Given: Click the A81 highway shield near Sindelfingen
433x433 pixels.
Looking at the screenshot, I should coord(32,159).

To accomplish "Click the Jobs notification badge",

...

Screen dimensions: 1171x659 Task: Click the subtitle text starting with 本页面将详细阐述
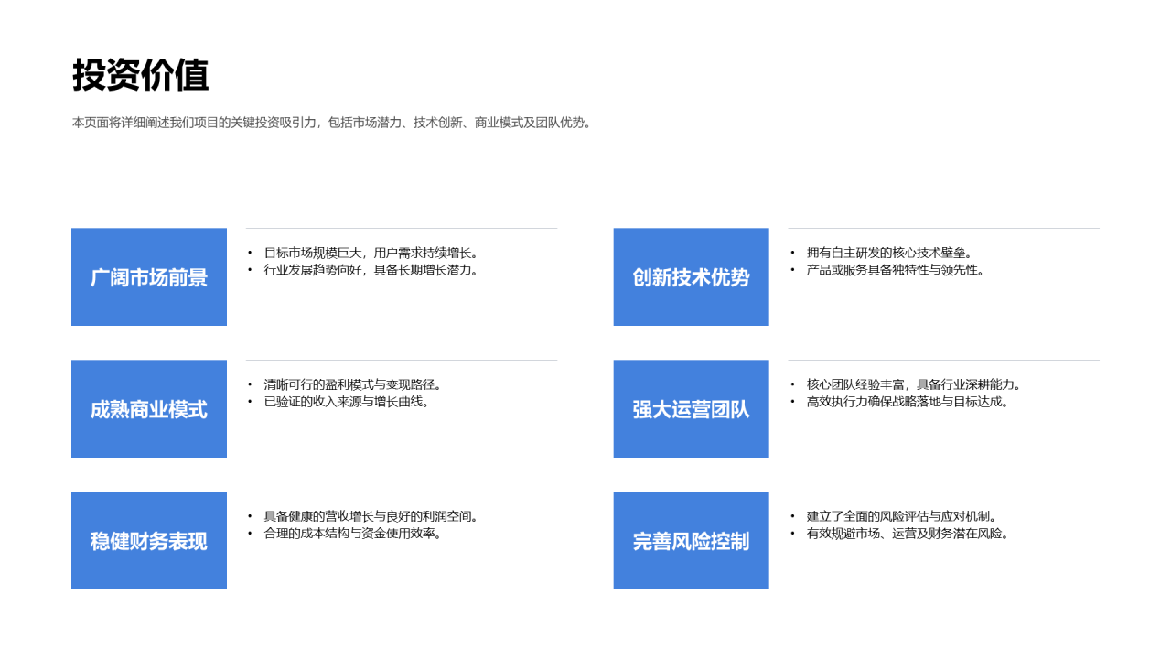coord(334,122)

■ Exercise: Look through the material above and print exactly the lines from the one containing "433x433 pixels." to the one containing "the Jobs notification", both included, and nothing more.

■ Your response:
433x433 pixels.
Looking at the screenshot, I should coord(32,159).

To accomplish "Click the Jobs notification badge",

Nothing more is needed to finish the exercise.